- **WHAT IS NEEDED**:
Copy out the lines beginning with the one that contains "You are a computer-use" and ending with the last line below, exactly as they stand. Pictures are not copied.

- **AVAILABLE DATA**:
================
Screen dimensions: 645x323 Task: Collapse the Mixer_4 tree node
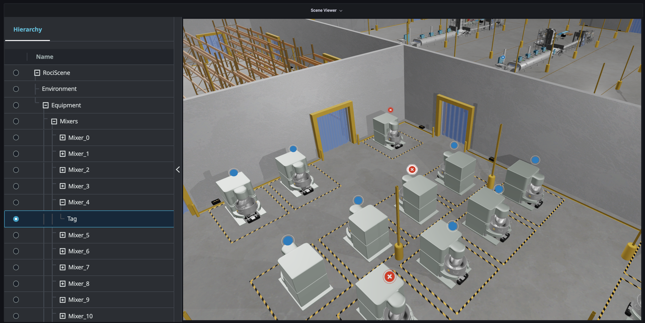pyautogui.click(x=63, y=202)
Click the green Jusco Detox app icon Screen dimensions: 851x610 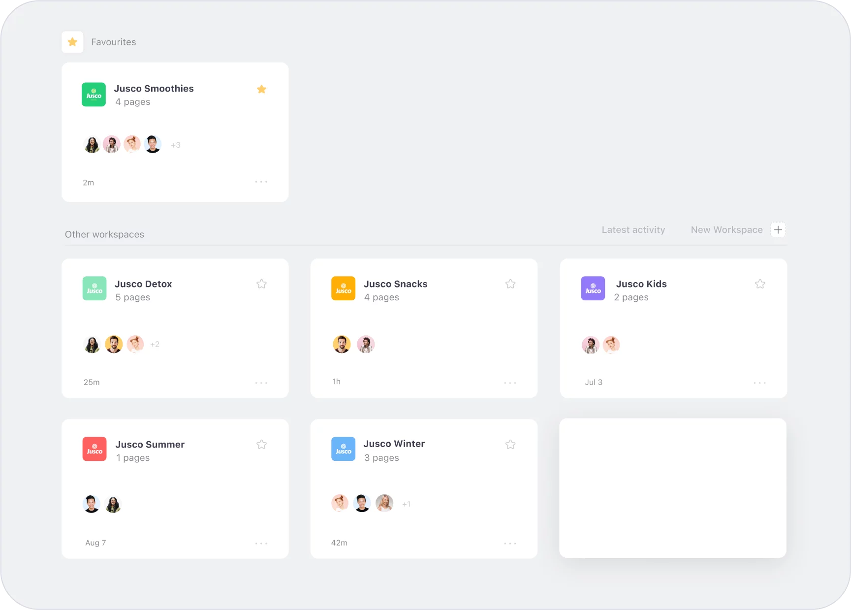(94, 289)
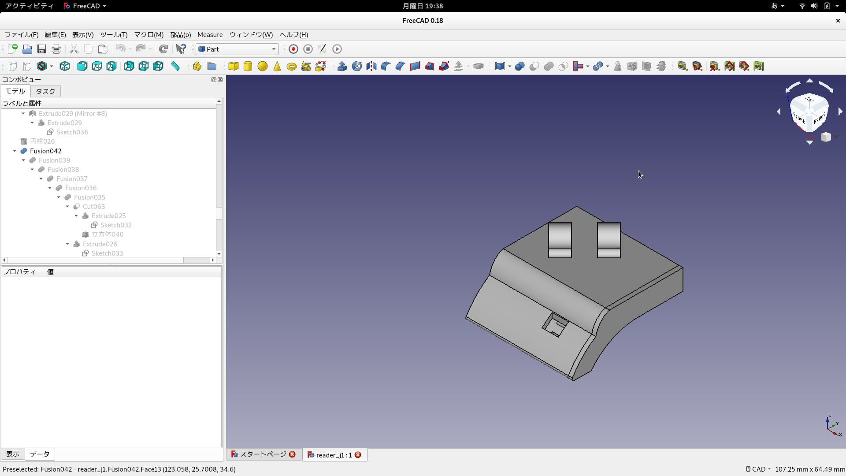Toggle macro recording with the record button
Screen dimensions: 846x476
pyautogui.click(x=293, y=49)
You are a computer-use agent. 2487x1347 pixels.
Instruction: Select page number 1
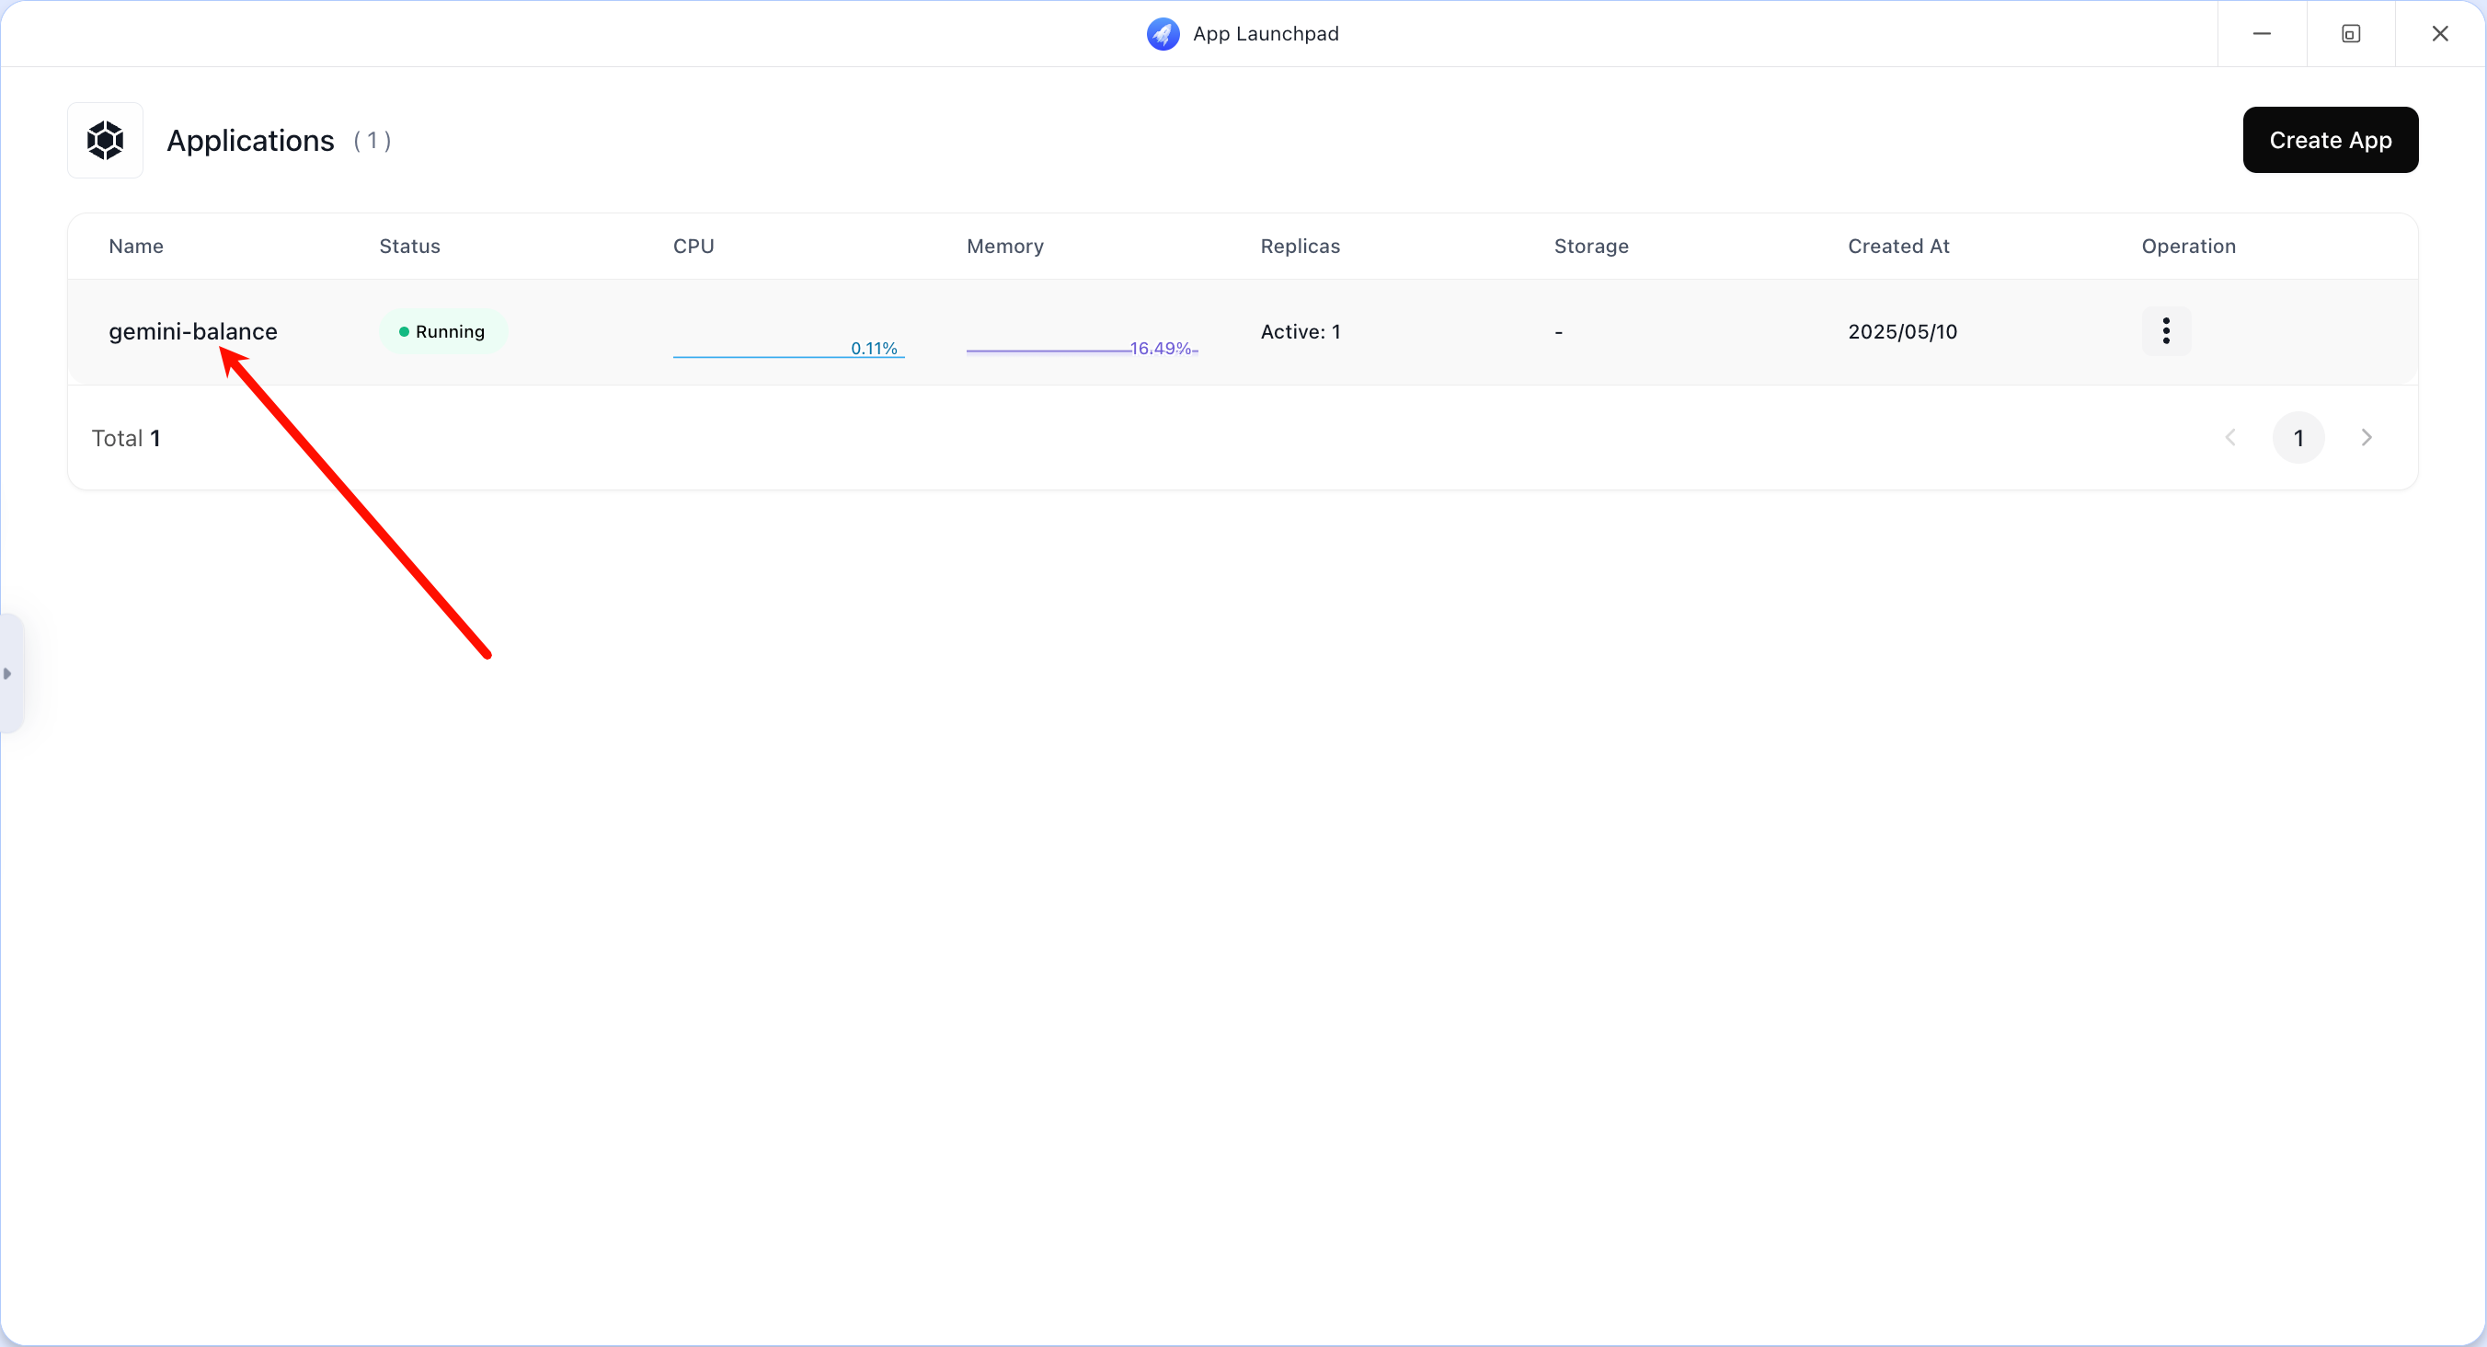tap(2298, 437)
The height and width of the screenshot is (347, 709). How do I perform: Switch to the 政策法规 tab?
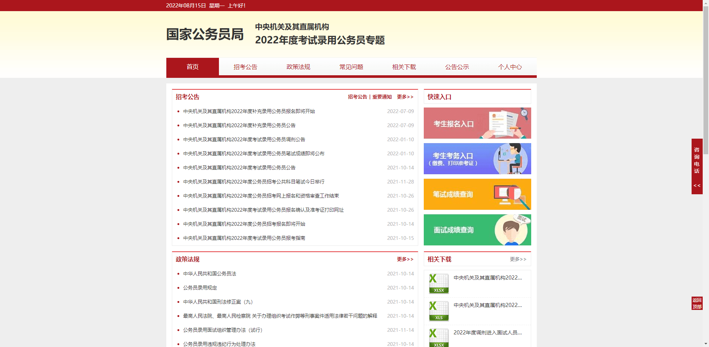pos(298,67)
================
- **RESPONSE**:
You are a computer-use agent. 2487x1347 pixels.
Instruction: Select page number 1
tap(2298, 437)
The height and width of the screenshot is (347, 709). How do I perform: Switch to the 政策法规 tab?
pos(298,67)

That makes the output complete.